• [DOCUMENT PASSAGE]
* * * * * * * * *
So I actually embraced that they were sort of in an oblique way, dealing with our current climate and dealing with the current like attitudes and the current sort of political machinations that are going on, because ultimately, it is a James Gun movie, and it is a softball of a film, and it is there to fucking hug you and make you feel good. So if they're gonna do it anywhere in entertainment, I want it here because everything else is going to feel like a fucking ballpeen hammer of the skull.
That's fair, but also, do we really want James Gun to be the arbiter of our.
Top in this case? Apparently yes, I go.
I guess when you piss an entire group of people on the internet off by saying, and I quote Superman is an immigrant unquote an entire sub section of.
He's not being a rebel though, it's like the most basic fucking fact about the man, he's not from here.
That was included in the Dean Kine show, for fuck's sake, literally, then the article about it, they quote an episode of that show. Like it's interminable at this point, how much people can't get out of their own way to just watch a fucking movie. It's kind of a sad thing.
It's interminable that we have to even have the conversation, like, who gives a shit? What are you all talking about? It's fucking Superman. He is the moral center of this country and pop culturally speaking, Like, ever since the fucking thirties, he has been our beacon of hope, and we embraced the fact that he fucking came from somewhere else and could do whatever he wanted and chose to enact our ideal.
He disguises himself as someone from Kansas. For God's sakes, he is from someone from Kansas. Exactly. None of us are adopted. None of us can understand like direct adoption by two parents that are not ours. And that's the other thing that Superman brings is he's adopted by a family without children to be their son. And then he takes it upon himself to embrace that as a character, and that's part of his character and in the movie, I think that's probably the best part of the entire
movie for me, is those scenes with his family. That's it. There's a lot going on in the movie, but the center of heart of the movie are those moments pack in Kansas. But it's like, of course, of course they were going to be great. We have four actors who are good actors, with well written dialogue interacting with each other, with all the noise cut out and nothing else. It's like an oasis in a sea of close up shots of David Corning, sweat flying through the air.
As Clark Kent was raised in Smallville, Louisiana. Judging from his parents at the accents.
Oh hold out, there aren't come in here, mush. They've never been to Kansas, but they know where it is. Un amappened. That was wild. The accents were people in this part of the Midwest don't have any accents. That's actually the point. That's why so many call centers are in the Midwest because people don't have accents in the Midwest. But yes, sound like they're in Georgia. Yeah.
I mean the whole idea of him being an immigrant is what a lot of the lex Luthor problem is is when he is just like, how dare this alien come to our planet and think that he can do all of this exist He's a total racist?
* * * * * * * * *
• [Dataset entries]
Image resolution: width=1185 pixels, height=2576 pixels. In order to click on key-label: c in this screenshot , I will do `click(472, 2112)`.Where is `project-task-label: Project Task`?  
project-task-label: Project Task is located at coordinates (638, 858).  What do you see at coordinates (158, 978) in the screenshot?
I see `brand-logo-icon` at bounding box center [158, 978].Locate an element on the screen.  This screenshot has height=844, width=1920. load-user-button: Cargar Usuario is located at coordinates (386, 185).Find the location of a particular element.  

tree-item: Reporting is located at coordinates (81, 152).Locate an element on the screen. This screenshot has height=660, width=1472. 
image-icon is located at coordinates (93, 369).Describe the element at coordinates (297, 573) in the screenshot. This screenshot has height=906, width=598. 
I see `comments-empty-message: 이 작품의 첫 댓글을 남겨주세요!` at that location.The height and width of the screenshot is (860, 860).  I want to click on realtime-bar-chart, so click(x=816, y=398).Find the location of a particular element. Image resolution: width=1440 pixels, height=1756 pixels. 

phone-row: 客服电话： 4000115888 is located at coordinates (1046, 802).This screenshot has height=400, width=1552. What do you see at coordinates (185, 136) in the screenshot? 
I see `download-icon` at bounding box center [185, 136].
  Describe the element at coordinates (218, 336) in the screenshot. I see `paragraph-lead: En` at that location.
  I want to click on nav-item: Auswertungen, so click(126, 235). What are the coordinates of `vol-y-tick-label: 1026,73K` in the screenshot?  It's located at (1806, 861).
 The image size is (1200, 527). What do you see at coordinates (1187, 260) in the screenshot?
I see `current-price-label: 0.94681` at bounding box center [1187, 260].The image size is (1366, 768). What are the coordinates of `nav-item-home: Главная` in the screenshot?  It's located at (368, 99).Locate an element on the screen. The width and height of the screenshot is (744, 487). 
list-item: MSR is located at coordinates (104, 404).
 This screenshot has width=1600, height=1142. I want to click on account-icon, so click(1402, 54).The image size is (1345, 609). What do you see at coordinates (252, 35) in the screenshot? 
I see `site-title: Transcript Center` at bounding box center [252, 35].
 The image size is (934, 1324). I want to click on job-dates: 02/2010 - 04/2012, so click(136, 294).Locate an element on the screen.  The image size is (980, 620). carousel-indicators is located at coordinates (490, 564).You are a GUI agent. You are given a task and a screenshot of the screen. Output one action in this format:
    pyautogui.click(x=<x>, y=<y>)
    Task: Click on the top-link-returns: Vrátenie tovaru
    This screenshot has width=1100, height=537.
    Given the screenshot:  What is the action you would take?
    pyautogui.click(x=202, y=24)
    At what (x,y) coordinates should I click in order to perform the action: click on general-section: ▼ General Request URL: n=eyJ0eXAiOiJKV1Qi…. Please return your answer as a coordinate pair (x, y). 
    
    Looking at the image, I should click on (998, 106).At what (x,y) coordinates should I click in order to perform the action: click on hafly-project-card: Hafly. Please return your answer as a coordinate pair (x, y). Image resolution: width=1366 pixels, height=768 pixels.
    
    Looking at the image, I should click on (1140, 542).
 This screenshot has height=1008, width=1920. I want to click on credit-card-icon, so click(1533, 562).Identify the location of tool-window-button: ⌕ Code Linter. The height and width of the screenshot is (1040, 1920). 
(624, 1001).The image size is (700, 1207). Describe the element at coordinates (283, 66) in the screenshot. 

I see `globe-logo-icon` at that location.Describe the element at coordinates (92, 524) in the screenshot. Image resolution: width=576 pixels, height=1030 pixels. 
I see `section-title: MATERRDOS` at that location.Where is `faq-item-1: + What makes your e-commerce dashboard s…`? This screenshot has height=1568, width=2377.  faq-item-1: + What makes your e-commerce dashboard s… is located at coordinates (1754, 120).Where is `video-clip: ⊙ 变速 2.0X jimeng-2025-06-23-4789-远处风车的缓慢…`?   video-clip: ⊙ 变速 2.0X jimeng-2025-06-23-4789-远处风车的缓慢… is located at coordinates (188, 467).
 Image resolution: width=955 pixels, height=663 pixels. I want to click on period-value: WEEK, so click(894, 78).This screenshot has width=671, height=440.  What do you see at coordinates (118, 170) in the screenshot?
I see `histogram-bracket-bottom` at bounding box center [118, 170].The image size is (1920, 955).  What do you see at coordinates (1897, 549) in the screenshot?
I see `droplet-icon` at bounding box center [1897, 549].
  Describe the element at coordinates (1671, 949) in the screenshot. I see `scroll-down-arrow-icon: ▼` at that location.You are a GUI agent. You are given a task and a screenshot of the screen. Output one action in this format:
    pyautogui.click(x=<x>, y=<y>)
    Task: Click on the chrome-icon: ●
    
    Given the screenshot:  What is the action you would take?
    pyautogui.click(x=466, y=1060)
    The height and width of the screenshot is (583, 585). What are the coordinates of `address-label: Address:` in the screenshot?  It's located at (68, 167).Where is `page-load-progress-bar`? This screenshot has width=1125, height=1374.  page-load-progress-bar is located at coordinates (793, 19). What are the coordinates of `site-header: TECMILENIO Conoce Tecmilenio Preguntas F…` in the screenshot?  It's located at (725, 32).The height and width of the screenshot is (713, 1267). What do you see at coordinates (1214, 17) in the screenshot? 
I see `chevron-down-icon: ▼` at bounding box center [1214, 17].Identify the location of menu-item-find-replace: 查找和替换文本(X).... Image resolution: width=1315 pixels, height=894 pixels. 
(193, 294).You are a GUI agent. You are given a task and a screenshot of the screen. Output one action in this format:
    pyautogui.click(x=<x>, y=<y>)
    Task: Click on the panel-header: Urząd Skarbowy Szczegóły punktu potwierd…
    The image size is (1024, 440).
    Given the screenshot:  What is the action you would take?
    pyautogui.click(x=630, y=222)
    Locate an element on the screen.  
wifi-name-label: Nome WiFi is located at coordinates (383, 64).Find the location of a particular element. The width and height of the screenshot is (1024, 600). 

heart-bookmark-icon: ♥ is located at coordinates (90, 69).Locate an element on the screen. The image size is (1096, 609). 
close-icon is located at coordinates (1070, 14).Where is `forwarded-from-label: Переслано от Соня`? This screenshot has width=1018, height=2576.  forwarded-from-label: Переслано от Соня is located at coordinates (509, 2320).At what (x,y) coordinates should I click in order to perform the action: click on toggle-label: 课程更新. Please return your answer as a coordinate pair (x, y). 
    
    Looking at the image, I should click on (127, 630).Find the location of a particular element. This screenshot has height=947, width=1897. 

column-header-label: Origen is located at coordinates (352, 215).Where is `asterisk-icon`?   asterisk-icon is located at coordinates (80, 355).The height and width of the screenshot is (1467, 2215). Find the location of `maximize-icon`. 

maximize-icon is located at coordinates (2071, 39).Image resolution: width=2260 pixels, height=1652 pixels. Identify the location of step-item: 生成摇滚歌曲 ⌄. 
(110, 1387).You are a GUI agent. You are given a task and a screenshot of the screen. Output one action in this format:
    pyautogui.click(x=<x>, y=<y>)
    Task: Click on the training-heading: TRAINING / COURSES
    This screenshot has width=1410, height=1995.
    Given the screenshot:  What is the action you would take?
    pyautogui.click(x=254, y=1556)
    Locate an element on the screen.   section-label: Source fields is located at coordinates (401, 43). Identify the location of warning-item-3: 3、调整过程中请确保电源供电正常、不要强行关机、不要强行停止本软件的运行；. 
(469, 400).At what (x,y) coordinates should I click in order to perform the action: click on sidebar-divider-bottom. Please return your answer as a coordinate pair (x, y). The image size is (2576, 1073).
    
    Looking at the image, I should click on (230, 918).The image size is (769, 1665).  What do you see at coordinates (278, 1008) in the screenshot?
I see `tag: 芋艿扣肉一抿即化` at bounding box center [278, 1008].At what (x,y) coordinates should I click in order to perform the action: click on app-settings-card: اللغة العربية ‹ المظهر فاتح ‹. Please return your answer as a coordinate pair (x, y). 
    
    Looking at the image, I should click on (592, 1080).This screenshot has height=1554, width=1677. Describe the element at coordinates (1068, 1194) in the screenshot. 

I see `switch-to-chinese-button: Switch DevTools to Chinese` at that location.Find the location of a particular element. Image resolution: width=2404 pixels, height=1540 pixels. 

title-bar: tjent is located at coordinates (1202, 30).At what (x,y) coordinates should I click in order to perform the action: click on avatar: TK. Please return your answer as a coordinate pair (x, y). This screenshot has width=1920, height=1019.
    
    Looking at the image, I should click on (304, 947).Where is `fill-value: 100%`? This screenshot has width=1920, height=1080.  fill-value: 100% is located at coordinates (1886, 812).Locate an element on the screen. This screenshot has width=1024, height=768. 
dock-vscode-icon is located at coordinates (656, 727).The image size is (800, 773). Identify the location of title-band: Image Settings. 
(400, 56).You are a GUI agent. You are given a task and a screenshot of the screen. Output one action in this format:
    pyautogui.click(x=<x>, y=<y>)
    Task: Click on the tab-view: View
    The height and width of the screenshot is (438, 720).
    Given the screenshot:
* * * * * * * * *
• [TO DO] Extract everything from "So I actually" down to "sub section of." in the conversation about the Superman movie, copied word for word.

• [YOUR SOLUTION]
So I actually embraced that they were sort of in an oblique way, dealing with our current climate and dealing with the current like attitudes and the current sort of political machinations that are going on, because ultimately, it is a James Gun movie, and it is a softball of a film, and it is there to fucking hug you and make you feel good. So if they're gonna do it anywhere in entertainment, I want it here because everything else is going to feel like a fucking ballpeen hammer of the skull.
That's fair, but also, do we really want James Gun to be the arbiter of our.
Top in this case? Apparently yes, I go.
I guess when you piss an entire group of people on the internet off by saying, and I quote Superman is an immigrant unquote an entire sub section of.